The following actions exercised by an employment agency shall not
be considered to be the exercise of direction, control, or
supervision:
(1) Informing the domestic worker about the services to be
provided and the conditions of work specified by the person seeking
to hire a domestic worker.
(2) Contacting the person who has hired the domestic worker to
determine whether that person is satisfied with the agency's referral
service. This contact shall not be used to identify improvements
needed in a worker's performance and to then discipline or train the
worker regarding the performance of domestic work.
(3) Informing the domestic worker of the time during which new
referrals are available.
(4) Requesting the domestic worker to inform the employment agency
if the domestic worker is unable to perform the work accepted.

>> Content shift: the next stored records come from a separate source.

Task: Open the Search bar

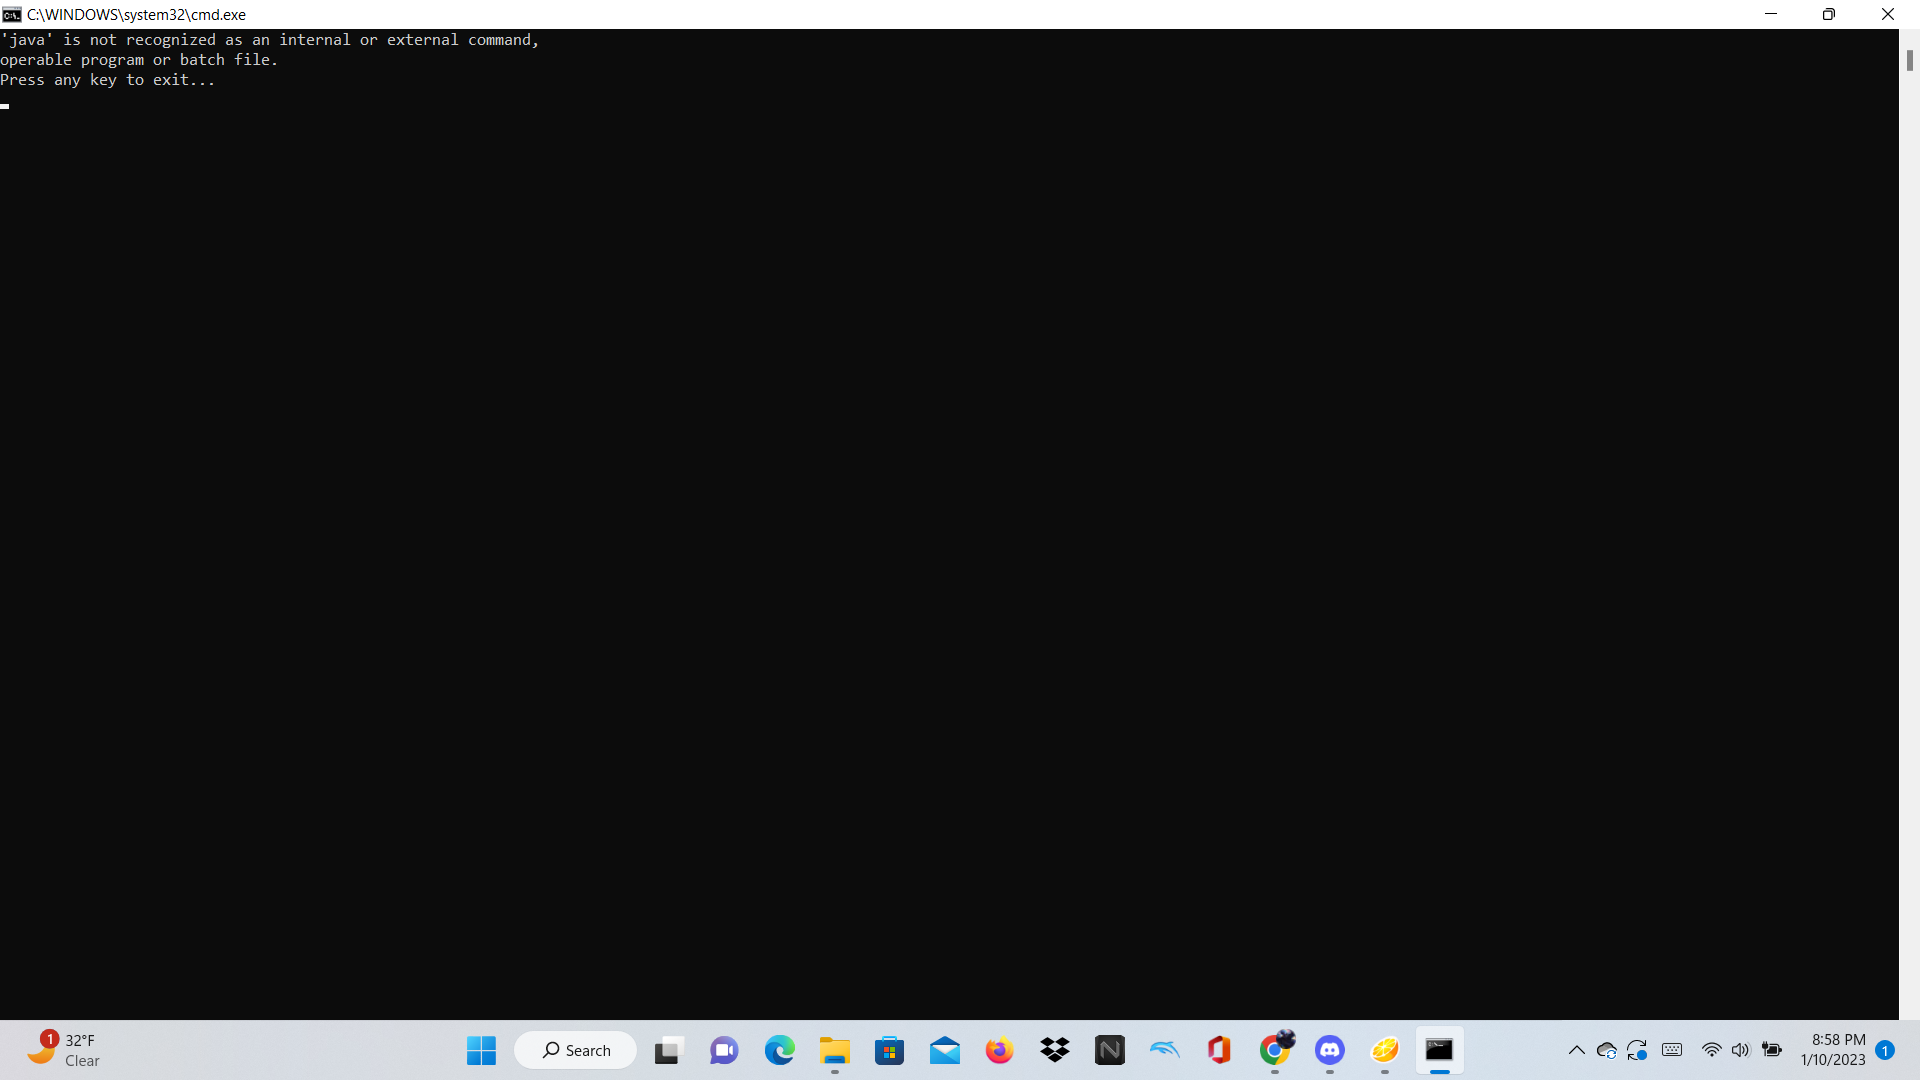Action: (x=575, y=1050)
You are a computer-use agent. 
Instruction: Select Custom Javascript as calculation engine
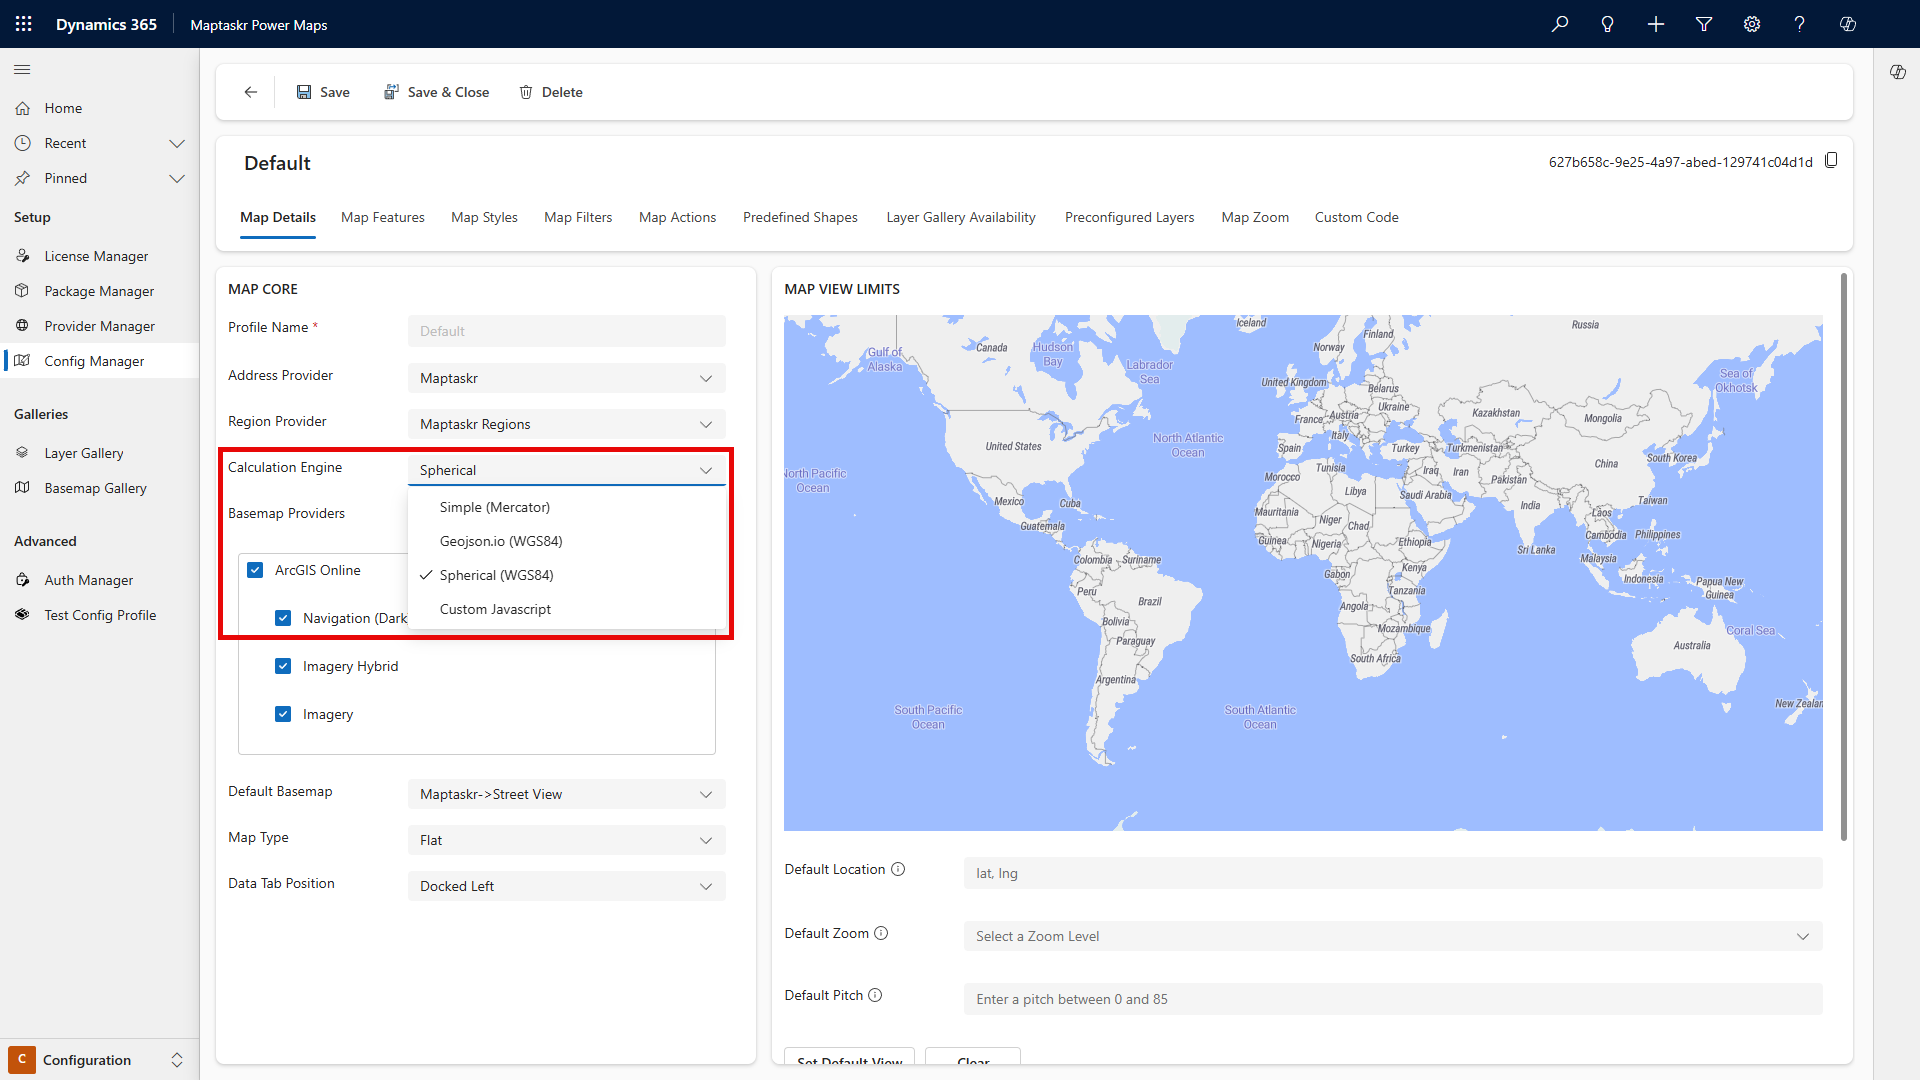(x=495, y=608)
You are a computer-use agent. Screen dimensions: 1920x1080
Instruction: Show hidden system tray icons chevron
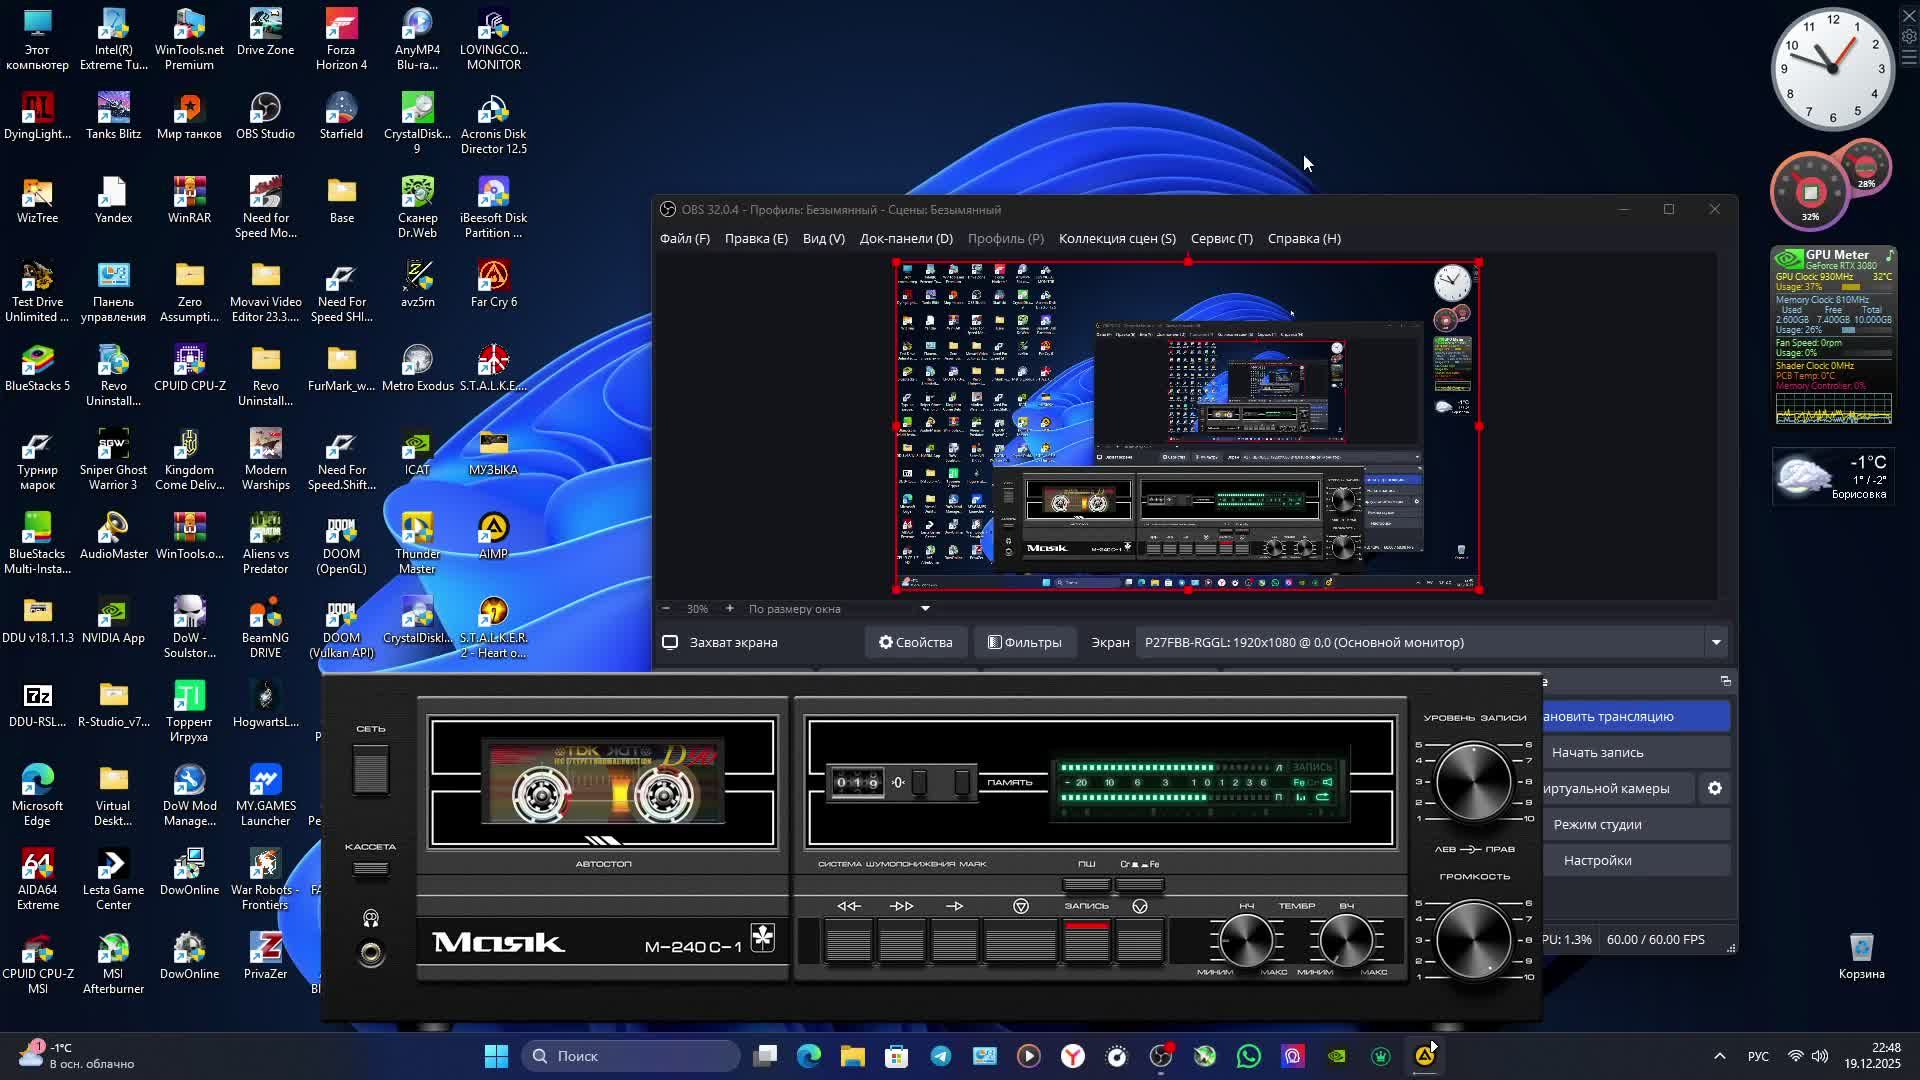point(1719,1056)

(f) The employment agency does not provide tools, supplies, or
equipment necessary to perform the domestic work.
(g) The domestic worker is not obligated to pay the employment
agency's referral fee, and the employment agency is not obligated to
pay the domestic worker if the person for whom the services were
performed fails or refuses to pay for the domestic work.
(h) Payments for domestic services are made directly to either the
domestic worker or to the employment agency. Payments made directly
to the employment agency shall be deposited into a trust account
until payment can be made to the domestic worker. Payments made to
the domestic worker by the employment agency shall not be paid from
any of the employment agency's business accounts.
(i) The relationship between a domestic worker and the person for
whom the domestic worker performs services may only be terminated by
either of those parties and not by the employment agency that
referred the domestic worker. However, an employment agency may
decline to make additional referrals to a particular domestic worker,
and the domestic worker may decline to accept a particular referral.